Barlow speaking in North Battleford last night. Photo by Tria Donaldson.
Council of Canadians chairperson Maude Barlow spoke against a proposed public-private partnership (P3) hospital in Saskatchewan last night.
The Brad Wall provincial government wants to build the P3 hospital in North Battleford, a city located about 130 kilometres north-west of Saskatoon. The hospital would have 188 beds for mental health patients as well as an adjoining 96 cell correctional facility. The government is seeking proposals from three groupings of for-profit companies. The consortium chosen would design, build, finance and maintain the P3 hospital.
Barlow says, “The hospital plans are part of a broader push to privatize public health care in Saskatchewan. Whether in Brad Wall’s latest musings about private MRIs on social media, or in his government’s damaging moves to privatize long-term care facilities, laundry services, surgeries and diagnostic services, there’s no room for profit in our public health care system. Privatization hurts patients and communities by eroding access to quality care, and endangering good jobs.”
Council of Canadians Board member Pam Beattie tweeted Barlow’s comments at the public forum that, “P3 hospital a bigger threat with CETA [the Canada-European Union Comprehensive Economic and Trade Agreement] because we cannot go back – corporate interests in trade agreements”, “P3’s suck up public resources for private profits”, and “There have been P3 reversals all across the country I because they cost more deliver less.
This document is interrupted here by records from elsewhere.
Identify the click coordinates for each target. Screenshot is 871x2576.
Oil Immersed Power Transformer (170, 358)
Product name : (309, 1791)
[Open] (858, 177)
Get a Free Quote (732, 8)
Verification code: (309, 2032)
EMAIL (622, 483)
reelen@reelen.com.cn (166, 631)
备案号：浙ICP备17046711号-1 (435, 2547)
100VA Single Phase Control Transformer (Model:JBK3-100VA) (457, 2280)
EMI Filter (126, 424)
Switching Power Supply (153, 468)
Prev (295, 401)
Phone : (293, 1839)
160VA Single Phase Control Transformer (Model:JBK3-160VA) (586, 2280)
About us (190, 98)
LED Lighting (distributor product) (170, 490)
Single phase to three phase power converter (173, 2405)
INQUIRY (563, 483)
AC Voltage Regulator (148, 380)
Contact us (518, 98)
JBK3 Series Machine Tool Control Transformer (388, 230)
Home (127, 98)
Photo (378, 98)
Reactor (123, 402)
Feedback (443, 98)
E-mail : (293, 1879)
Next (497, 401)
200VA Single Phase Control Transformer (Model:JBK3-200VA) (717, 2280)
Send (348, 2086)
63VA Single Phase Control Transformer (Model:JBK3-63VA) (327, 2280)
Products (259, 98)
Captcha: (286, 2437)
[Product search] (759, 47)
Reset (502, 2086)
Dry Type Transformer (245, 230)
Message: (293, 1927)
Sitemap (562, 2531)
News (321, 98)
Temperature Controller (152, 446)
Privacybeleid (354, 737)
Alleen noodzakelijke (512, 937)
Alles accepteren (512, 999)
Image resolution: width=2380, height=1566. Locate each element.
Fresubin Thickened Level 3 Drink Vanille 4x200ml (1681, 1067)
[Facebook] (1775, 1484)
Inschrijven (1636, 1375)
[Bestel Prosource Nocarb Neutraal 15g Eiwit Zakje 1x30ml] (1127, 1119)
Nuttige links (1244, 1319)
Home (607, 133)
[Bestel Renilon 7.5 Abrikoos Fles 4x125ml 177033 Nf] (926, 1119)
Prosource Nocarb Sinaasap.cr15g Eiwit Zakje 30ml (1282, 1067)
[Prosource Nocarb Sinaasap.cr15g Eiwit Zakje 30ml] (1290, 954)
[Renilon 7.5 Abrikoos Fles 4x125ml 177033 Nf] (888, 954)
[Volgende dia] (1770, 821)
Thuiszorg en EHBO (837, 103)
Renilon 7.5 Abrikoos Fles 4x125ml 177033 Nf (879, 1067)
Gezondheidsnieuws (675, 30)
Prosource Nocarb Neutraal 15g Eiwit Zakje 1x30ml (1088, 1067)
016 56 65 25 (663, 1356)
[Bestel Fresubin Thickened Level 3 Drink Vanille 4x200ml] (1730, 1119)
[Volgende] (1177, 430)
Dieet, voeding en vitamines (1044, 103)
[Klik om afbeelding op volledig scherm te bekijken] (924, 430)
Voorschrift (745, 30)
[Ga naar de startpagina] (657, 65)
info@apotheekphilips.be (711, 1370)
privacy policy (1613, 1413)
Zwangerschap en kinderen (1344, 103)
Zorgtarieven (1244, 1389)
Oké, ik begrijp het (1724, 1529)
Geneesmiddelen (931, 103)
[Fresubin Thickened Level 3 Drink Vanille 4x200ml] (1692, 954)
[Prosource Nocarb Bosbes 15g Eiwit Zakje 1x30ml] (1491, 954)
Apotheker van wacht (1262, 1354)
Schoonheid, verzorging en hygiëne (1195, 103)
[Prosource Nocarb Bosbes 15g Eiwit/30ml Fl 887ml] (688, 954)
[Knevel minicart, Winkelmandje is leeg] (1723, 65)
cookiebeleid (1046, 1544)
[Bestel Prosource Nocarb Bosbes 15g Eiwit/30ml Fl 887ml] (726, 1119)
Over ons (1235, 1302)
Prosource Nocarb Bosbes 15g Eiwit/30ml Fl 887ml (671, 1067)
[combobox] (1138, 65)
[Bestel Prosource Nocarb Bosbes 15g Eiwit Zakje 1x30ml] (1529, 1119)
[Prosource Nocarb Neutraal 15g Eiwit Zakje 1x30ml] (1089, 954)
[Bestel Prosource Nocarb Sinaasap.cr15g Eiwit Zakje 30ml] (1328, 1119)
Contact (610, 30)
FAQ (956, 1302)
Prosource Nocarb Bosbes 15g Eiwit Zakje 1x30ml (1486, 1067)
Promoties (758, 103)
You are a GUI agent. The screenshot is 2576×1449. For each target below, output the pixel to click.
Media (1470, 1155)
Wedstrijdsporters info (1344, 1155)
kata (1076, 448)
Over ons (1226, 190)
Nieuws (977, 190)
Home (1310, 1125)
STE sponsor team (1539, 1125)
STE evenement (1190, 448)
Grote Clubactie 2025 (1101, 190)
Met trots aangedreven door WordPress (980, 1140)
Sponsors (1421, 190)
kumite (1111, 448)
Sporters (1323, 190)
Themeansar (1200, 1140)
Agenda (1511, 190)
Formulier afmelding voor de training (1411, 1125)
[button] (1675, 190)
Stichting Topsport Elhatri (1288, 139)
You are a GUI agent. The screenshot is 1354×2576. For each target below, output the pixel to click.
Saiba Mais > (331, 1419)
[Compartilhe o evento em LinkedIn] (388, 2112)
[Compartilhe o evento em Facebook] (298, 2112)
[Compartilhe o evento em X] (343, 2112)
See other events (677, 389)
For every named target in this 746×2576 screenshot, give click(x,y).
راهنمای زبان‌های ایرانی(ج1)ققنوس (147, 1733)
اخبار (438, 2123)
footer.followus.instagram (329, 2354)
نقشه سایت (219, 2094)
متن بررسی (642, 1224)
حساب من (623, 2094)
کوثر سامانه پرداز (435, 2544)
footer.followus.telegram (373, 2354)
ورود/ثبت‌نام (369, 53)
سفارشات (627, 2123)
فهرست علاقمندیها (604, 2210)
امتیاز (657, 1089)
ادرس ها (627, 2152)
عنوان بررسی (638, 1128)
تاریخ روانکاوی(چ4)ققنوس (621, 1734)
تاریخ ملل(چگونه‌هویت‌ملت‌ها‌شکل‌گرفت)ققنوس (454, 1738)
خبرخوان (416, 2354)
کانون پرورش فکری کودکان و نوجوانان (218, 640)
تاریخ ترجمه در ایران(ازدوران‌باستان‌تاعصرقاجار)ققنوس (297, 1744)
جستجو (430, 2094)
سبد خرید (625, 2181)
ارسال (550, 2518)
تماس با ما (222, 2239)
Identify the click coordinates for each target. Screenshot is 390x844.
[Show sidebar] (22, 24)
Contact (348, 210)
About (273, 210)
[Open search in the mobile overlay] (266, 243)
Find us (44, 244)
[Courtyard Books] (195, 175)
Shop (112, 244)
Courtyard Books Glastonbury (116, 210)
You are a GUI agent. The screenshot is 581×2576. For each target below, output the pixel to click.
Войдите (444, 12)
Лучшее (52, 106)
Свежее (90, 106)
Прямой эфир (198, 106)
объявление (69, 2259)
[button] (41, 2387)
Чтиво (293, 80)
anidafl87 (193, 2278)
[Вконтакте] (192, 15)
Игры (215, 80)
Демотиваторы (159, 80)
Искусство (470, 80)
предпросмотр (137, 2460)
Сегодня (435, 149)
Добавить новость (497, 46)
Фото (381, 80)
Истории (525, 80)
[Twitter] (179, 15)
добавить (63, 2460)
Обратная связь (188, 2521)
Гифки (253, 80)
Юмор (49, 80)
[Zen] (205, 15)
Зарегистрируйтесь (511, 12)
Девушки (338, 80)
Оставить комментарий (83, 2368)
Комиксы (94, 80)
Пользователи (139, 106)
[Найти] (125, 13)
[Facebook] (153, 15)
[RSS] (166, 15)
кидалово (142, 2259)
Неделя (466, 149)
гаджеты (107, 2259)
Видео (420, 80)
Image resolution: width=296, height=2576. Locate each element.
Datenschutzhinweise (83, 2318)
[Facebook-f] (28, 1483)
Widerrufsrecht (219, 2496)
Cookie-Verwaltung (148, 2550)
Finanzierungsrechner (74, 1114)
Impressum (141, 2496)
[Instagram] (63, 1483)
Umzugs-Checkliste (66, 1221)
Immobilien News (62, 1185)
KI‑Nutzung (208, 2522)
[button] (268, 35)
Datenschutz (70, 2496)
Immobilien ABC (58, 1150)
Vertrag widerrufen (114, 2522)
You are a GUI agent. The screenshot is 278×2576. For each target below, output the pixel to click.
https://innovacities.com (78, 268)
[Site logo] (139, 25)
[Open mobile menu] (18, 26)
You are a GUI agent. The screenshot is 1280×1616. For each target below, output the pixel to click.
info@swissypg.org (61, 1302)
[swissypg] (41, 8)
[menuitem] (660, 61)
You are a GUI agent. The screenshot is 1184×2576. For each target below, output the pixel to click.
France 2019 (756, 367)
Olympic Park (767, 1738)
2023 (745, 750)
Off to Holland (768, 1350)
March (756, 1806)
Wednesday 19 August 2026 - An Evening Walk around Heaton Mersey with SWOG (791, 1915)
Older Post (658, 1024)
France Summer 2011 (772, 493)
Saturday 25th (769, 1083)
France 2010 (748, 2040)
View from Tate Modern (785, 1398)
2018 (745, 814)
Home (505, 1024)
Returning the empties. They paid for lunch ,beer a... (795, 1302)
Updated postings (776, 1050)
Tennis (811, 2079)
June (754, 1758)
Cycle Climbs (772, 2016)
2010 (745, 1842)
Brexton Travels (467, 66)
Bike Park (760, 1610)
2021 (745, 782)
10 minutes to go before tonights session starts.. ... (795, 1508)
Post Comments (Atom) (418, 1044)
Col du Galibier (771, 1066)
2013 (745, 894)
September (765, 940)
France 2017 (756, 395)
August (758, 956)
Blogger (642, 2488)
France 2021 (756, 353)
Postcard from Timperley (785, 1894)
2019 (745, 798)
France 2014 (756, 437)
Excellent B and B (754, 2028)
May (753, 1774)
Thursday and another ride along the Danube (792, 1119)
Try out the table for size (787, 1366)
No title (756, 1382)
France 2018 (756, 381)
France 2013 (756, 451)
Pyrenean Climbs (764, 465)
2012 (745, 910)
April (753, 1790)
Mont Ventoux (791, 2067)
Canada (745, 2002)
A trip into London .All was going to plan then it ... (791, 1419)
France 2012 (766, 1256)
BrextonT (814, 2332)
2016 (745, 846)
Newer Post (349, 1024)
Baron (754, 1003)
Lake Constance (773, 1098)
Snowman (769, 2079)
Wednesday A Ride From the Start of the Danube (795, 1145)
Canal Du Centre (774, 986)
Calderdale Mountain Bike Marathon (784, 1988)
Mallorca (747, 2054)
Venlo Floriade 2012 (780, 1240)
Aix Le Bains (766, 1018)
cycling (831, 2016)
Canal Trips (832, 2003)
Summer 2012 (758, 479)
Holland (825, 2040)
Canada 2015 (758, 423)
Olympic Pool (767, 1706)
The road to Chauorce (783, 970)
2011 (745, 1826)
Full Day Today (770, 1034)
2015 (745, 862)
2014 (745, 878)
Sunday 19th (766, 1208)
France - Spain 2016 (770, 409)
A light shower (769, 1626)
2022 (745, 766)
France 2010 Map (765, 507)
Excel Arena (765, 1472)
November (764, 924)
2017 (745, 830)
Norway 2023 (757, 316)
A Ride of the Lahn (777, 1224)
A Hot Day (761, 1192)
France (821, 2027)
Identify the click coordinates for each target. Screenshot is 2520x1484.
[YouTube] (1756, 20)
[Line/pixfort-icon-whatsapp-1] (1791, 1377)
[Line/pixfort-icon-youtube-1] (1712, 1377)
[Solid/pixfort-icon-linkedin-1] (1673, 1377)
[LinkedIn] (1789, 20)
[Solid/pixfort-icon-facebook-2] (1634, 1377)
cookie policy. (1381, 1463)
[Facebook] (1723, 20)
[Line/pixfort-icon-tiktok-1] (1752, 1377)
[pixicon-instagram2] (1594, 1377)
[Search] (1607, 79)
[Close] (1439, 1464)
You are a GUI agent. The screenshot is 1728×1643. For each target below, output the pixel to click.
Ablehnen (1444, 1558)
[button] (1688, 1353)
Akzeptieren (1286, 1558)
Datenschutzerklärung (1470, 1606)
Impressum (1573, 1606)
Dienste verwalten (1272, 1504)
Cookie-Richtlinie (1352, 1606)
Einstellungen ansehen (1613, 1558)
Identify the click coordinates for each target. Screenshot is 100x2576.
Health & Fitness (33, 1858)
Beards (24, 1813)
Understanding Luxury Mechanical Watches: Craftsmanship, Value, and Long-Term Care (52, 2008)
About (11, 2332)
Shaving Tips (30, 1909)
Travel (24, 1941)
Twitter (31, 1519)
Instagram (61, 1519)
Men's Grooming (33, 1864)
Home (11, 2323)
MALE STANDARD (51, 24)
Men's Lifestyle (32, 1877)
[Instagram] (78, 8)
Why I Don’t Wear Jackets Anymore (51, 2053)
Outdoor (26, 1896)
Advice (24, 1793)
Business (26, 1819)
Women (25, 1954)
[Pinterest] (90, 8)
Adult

We can win”.
The other speakers last night included Paul Moist, the national president of the Canadian Union of Public Employees, Simon Enoch, director of the Canadian Centre for Policy Alternatives-Saskatchewan, and Len Taylor, a former minister of health in Saskatchewan. Moist says, “Saskatchewan residents are in danger of paying more and getting less with this P3 hospital.” Enoch comments, “Key financial details of P3 projects like the North Battleford hospital are kept under close wraps – including the all-important calculations about who shoulders the risk.”
The provincial government says the consortium will be chosen by the summer of 2015 and that the hospital will open in 2018.